## [Stored data]
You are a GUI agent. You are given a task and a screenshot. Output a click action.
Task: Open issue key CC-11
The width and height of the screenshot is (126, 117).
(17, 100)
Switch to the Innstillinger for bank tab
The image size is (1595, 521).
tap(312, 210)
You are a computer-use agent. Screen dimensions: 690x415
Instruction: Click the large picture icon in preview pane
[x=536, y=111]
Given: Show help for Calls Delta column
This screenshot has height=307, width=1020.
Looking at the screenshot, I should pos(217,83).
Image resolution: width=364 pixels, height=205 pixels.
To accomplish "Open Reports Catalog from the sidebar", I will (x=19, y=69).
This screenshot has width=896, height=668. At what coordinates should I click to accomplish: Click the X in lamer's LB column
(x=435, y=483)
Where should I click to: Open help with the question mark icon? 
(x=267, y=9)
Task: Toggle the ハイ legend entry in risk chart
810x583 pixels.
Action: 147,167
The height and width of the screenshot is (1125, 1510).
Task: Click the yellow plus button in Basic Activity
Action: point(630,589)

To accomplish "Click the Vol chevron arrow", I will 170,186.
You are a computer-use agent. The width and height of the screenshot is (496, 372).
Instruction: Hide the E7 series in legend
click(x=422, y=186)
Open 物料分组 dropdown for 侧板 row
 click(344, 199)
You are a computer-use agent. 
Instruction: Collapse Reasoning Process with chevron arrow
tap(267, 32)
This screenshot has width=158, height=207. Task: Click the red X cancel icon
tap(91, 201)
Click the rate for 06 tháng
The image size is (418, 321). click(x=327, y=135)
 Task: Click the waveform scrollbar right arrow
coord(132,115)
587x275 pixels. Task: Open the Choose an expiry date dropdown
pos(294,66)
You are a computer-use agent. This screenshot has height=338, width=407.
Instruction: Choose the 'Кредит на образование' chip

## [TASK REQUIREMENTS]
Repeat only the stretch of lines that opens with the line containing "Task: Toggle the" and closes with the final line of the entries, both included, exactly as written.

## [SOLVED PROBLEM]
Task: Toggle the ハイ legend entry in risk chart
810x583 pixels.
Action: 147,167
The height and width of the screenshot is (1125, 1510).
Task: Click the yellow plus button in Basic Activity
Action: point(630,589)

To accomplish "Click the Vol chevron arrow", I will 170,186.
You are a computer-use agent. The width and height of the screenshot is (496, 372).
Instruction: Hide the E7 series in legend
click(x=422, y=186)
Open 物料分组 dropdown for 侧板 row
 click(344, 199)
You are a computer-use agent. 
Instruction: Collapse Reasoning Process with chevron arrow
tap(267, 32)
This screenshot has width=158, height=207. Task: Click the red X cancel icon
tap(91, 201)
Click the rate for 06 tháng
The image size is (418, 321). click(x=327, y=135)
 Task: Click the waveform scrollbar right arrow
coord(132,115)
587x275 pixels. Task: Open the Choose an expiry date dropdown
pos(294,66)
You are a computer-use agent. This screenshot has height=338, width=407.
Instruction: Choose the 'Кредит на образование' chip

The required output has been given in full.